In further works, experiences of ease are turned on end. The transfixing collaborative video Omphalus (2021), by Amrita Hepi with Honey Long and Prue Stent, shows bodies morphing into and out of both themselves and a blow-up fluoro-green cylindrical object. The green tube is versatile and responds to the bodies’ movements, creating fleeting moments of hybrid bodily shapes. While these transient pictures are fascinating, Andy Butler’s performance Live to Your Potential (After Jeff Koons’s Balloon Dog) (2018) dominates this space. His work disrupts the smoothness of Omphalus, with irritatingly twisting and crackling balloons. In the video, Butler consecutively makes duplicate balloon dogs. This mode of making, alongside his banal expression, displaces the balloon animals’ reference to children’s parties and games. Instead, his repetitive actions trace a predetermined purpose and outcome. By contrast, Omphalus‘ inflatable structures perpetually change into unexpected rhythms and forms.

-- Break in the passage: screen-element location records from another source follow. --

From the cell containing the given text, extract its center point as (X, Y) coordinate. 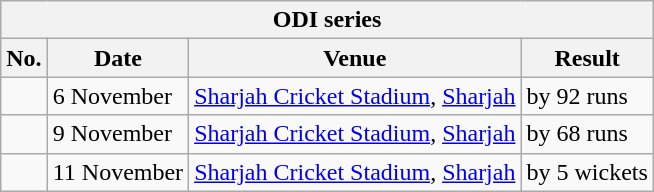
9 November (118, 134)
Date (118, 58)
ODI series (328, 20)
Venue (355, 58)
by 5 wickets (587, 172)
No. (24, 58)
11 November (118, 172)
by 92 runs (587, 96)
by 68 runs (587, 134)
Result (587, 58)
6 November (118, 96)
Extract the [x, y] coordinate from the center of the cell holding the provided text.  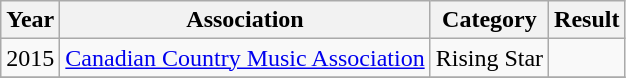
Category [489, 20]
Canadian Country Music Association [245, 58]
Association [245, 20]
Result [587, 20]
Rising Star [489, 58]
2015 [30, 58]
Year [30, 20]
For the text-containing cell, return its midpoint in (x, y) coordinate format. 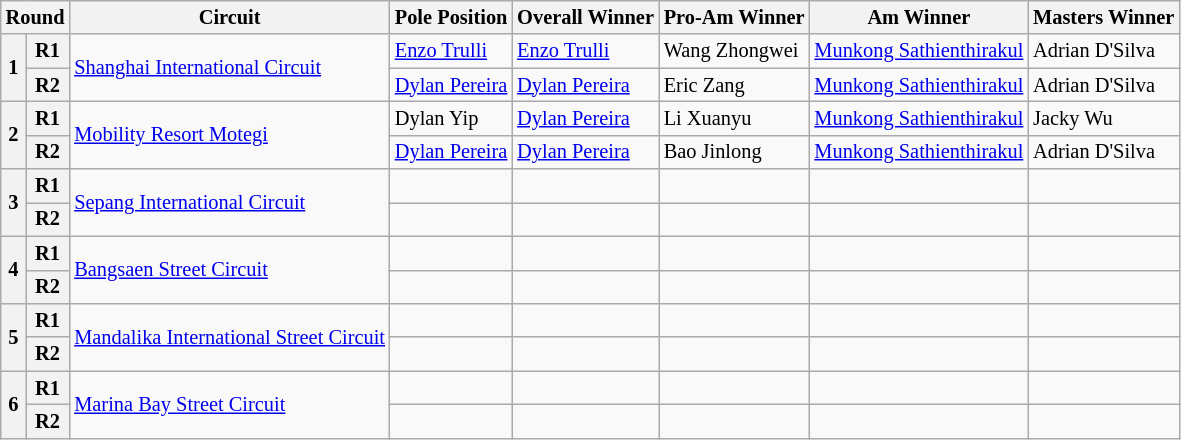
Jacky Wu (1104, 118)
5 (14, 336)
Shanghai International Circuit (230, 68)
Wang Zhongwei (734, 51)
Bangsaen Street Circuit (230, 270)
2 (14, 134)
Marina Bay Street Circuit (230, 404)
Li Xuanyu (734, 118)
Pro-Am Winner (734, 17)
Masters Winner (1104, 17)
Am Winner (920, 17)
Dylan Yip (451, 118)
1 (14, 68)
Round (36, 17)
Sepang International Circuit (230, 202)
6 (14, 404)
4 (14, 270)
Mobility Resort Motegi (230, 134)
Eric Zang (734, 85)
Mandalika International Street Circuit (230, 336)
Circuit (230, 17)
Bao Jinlong (734, 152)
Overall Winner (586, 17)
3 (14, 202)
Pole Position (451, 17)
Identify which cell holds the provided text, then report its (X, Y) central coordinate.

More crackling sounds occur in the floating motions of Eugenia Lim’s jumpsuit installation Wearable Shelters (2022). The ingenious placement of this work alongside Live to Your Potential increases the experience of discomfort brought about via their out-of-sync tempos. Lim’s suits are suspended in a circle and tied hand to hand. The resulting form resembles the shape of the children’s game Ring-A-Ring-A-Rosy. In Lim’s subsequent video work, performers wearing the suits enact this same format and movement. However, the song’s dark undercurrents, the film’s workplace setting, and the performers’ deadpan expressions disturb a fun or comfortable atmosphere. There is a repetitive and fixed choreography in this work that is prosaic, like Butler’s performance. Here the workplace conditions indicate a mundane yet unsafe system. Safety concerns are further present in Christopher Langton’s installation, Breathe In Breath Out (2021), which presents a post-apocalyptic landscape. In contrast to the emphasis on physical activity in other works, Breathe In Breath Out is a static sculptural installation suggesting a future where the air is unsafe to breathe.

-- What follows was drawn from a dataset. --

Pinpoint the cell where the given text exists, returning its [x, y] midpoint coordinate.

Steven Rhall’s photo triptych, Heretic Rituals (2020), is also still. In this work, Rhall wears an inflatable mask of a kangaroo mascot. The three photographs reveal a state of continued restriction as the mask changes from slightly inflated to vaguely twisted to almost fully encapsulating Rhall’s face. In the third and final image, the mask is tight across Rhall’s face and he can barely breathe. Beneath this photograph is a cut-out section of the mascot, including the two holes where you can inflate and deflate the mask. The two closed holes and deflated mascot invite me to let some air in. The confronting image and overall immobility of Heretic Rituals enhances this urge: making me consciously aware of their lack of breath and the importance of movement to living.

James Nguyen’s installation Inhaleinhaleinhale (2021) brings together moments of contentment and unrest. The work consists of a single chair with a light fixture suspended above. Like Pair and Enough, this is a participatory work. Once the viewer sits in the chair, a sound is activated. Sitting here, I am again uncomfortable, questioning if I am part of some experiment. More poignantly, I become aware of how calming or overwhelming ‘sitting’ can be. At this point in the exhibition I realised I was holding my breath. So I deeply inhaled and exhaled.

By activating fluctuations between comfort and discomfort, the works in Conflated expose the necessity for action and change. Breathing cycles serve as an intelligent framework for demonstrating this point. Whether consciously taking slow deep breaths or unconsciously breathing erratically, breath is a rhythm that shifts and blends with our surroundings. The operative effect that the exhibition triggers is that we can alter and play with our breath’s pulse: adapting pressured air pockets into permeable and pliable structures.

Conflated is a NETS Victoria touring exhibition curated by Zoë Bastin and Claire Watson. This project has been assisted by the Australian Government’s Visions of Australia program and the Victorian Government through Creative Victoria.

Sharna Barker is an early career artist and arts worker based in Brisbane/Meanjin. She is currently completing a Doctor of Visual Arts at Griffith University.